Testigo del amor divino fue también santa Caterina Volpicelli, quien se esforzó por "ser de Cristo, para llevar a Cristo" a cuantos encontró en Nápoles a finales del siglo XIX, en un tiempo de crisis espiritual y social. También para ella el secreto fue la Eucaristía. A sus primeras colaboradoras les recomendaba cultivar una intensa vida espiritual en la oración y, sobre todo, en el contacto vital con Jesús eucarístico. Esta es también hoy la condición para continuar la obra y la misión por ella iniciada y dejada como herencia a las Esclavas del Sagrado Corazón. Para ser auténticas educadoras de la fe, deseosas de transmitir a las nuevas generaciones los valores de la cultura cristiana, es indispensable, como le gustaba repetir, liberar a Dios de las prisiones en las cuales lo han confinado los hombres.
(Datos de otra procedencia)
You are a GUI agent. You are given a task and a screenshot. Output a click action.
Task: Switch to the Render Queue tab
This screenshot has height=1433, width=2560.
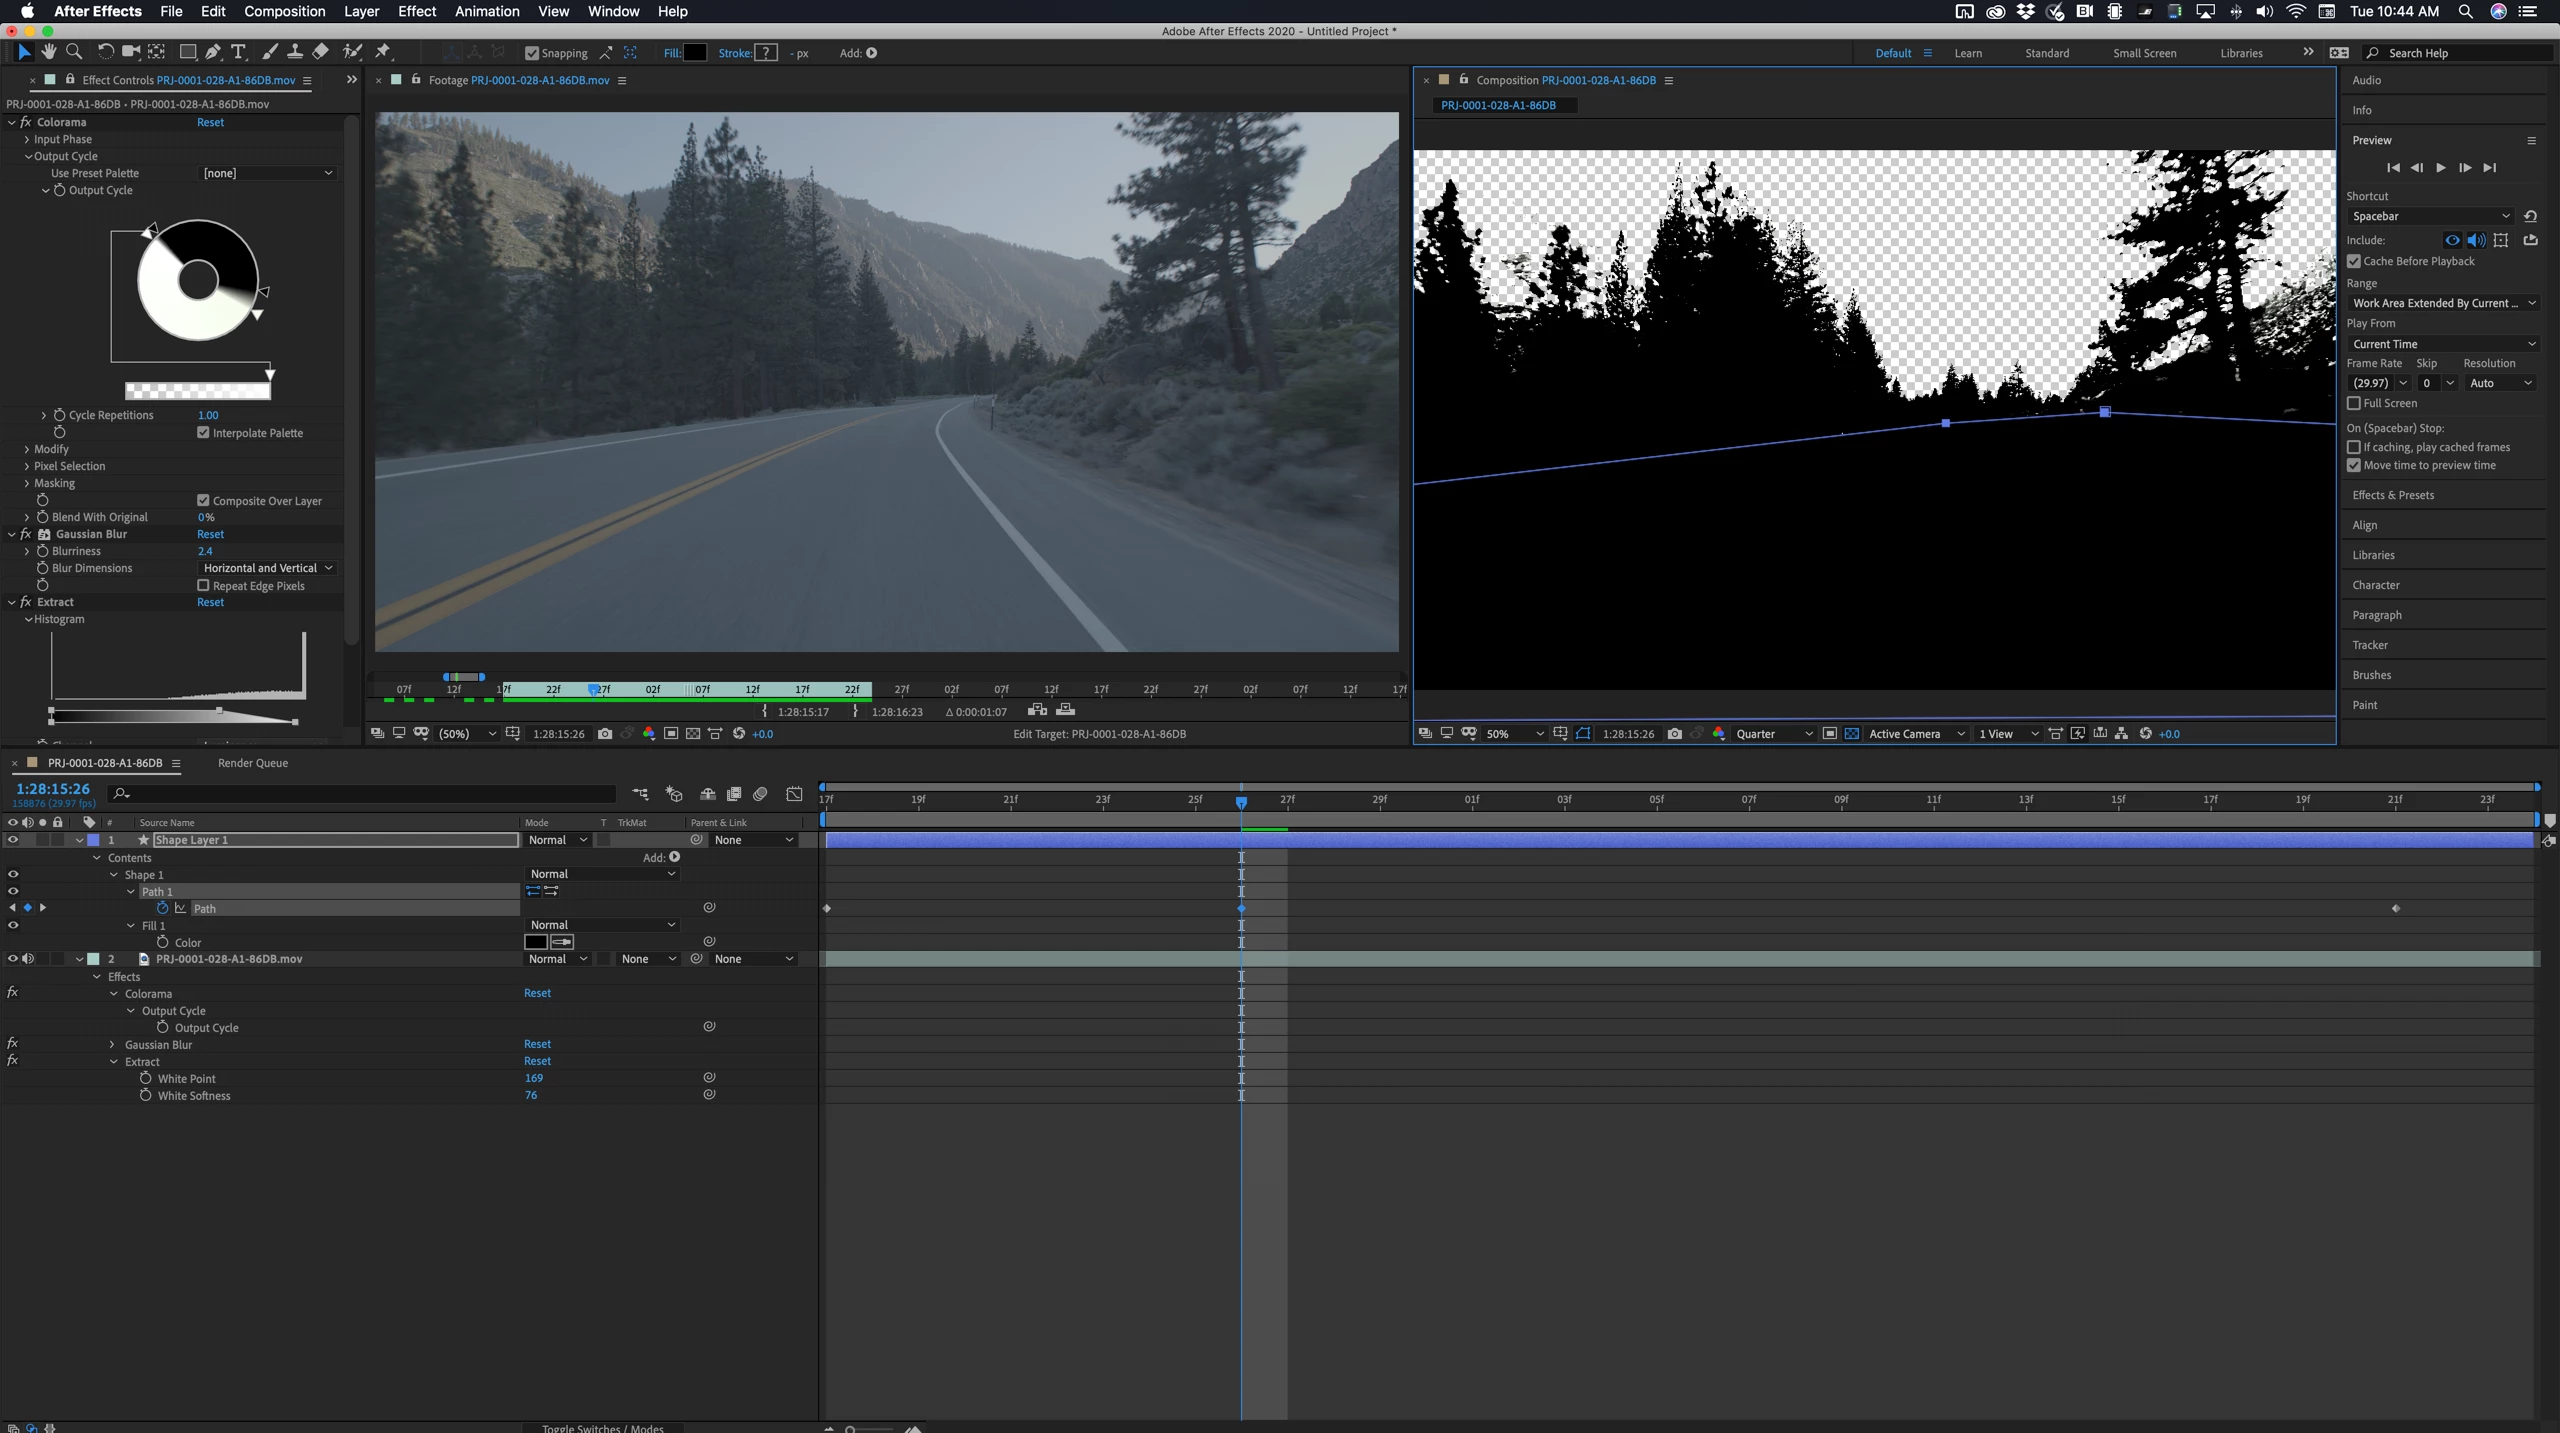coord(252,763)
Solamente en el Corazón de Cristo la humanidad puede encontrar su "morada estable". Santa Caterina muestra a sus hijas espirituales y a todos nosotros el camino exigente de una conversión que cambie de raíz el corazón, y se traduzca en acciones coherentes con el Evangelio. Es posible así poner las bases para construir una sociedad abierta a la justicia y a la solidaridad, superando ese desequilibrio económico y cultural que todavía permanece en gran parte de nuestro planeta.
Queridos hermanos y hermanas: demos gracias al Señor por el don de la santidad, que hoy resplandece en la Iglesia con singular belleza en Arcangelo Tadini, Bernardo Tolomei, Nuno de Santa María Álvares Pereira, Gertrude Comensoli y Caterina Volpicelli. Dejémonos atraer por sus ejemplos, dejémonos guiar por sus enseñanzas, para que también nuestra existencia se convierta en un canto de alabanza a Dios, siguiendo las huellas de Jesús, adorado con fe en el misterio eucarístico y servido con generosidad en nuestro prójimo. Que nos permita realizar esta misión evangélica la maternal intercesión de María, Reina de los Santos, y de estos nuevos cinco luminosos ejemplos de santidad que hoy veneramos con alegría. ¡Amén!